Saved data entries:

*** Begin section ***

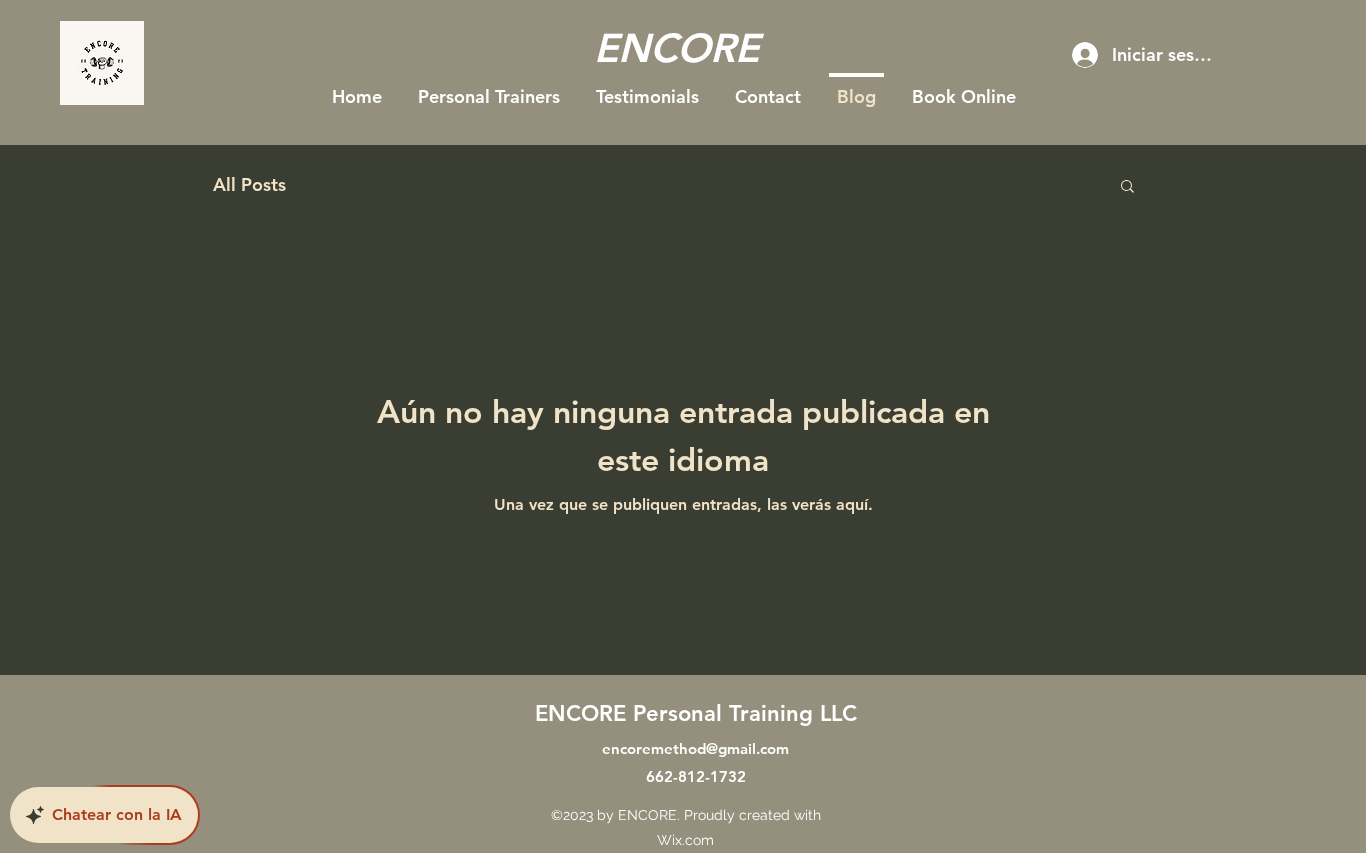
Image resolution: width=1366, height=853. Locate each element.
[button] (1127, 187)
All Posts (249, 184)
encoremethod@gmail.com (695, 748)
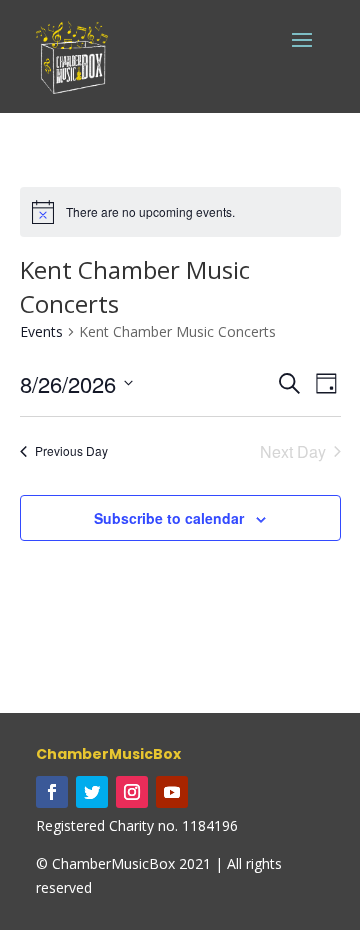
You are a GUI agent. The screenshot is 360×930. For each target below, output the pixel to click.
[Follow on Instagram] (132, 792)
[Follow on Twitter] (92, 792)
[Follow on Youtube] (172, 792)
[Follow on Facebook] (52, 792)
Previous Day (71, 450)
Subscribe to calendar (169, 518)
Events (41, 331)
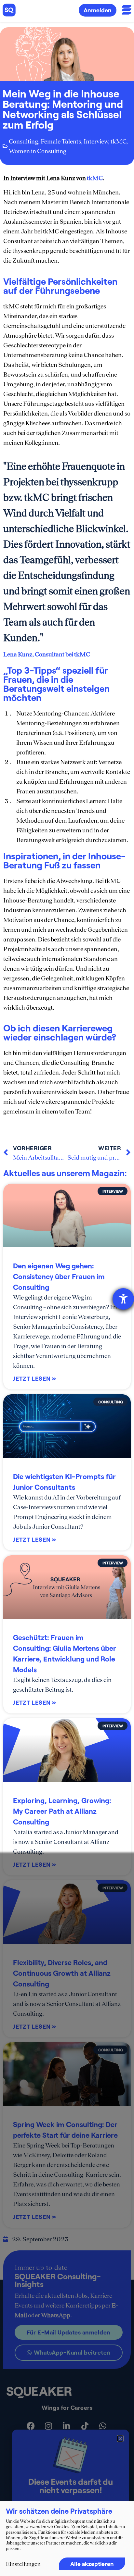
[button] (120, 2438)
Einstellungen (23, 2564)
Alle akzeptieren (92, 2563)
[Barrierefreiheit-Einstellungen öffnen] (123, 1299)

*** End section ***

Omit the pictures and print again exactly the lines from the one with "[Follow on Youtube] (172, 792)" through the final line of the entries, both ends included.

[Follow on Youtube] (172, 792)
[Follow on Facebook] (52, 792)
Previous Day (71, 450)
Subscribe to calendar (169, 518)
Events (41, 331)
[button] (120, 2438)
Einstellungen (23, 2564)
Alle akzeptieren (92, 2563)
[Barrierefreiheit-Einstellungen öffnen] (123, 1299)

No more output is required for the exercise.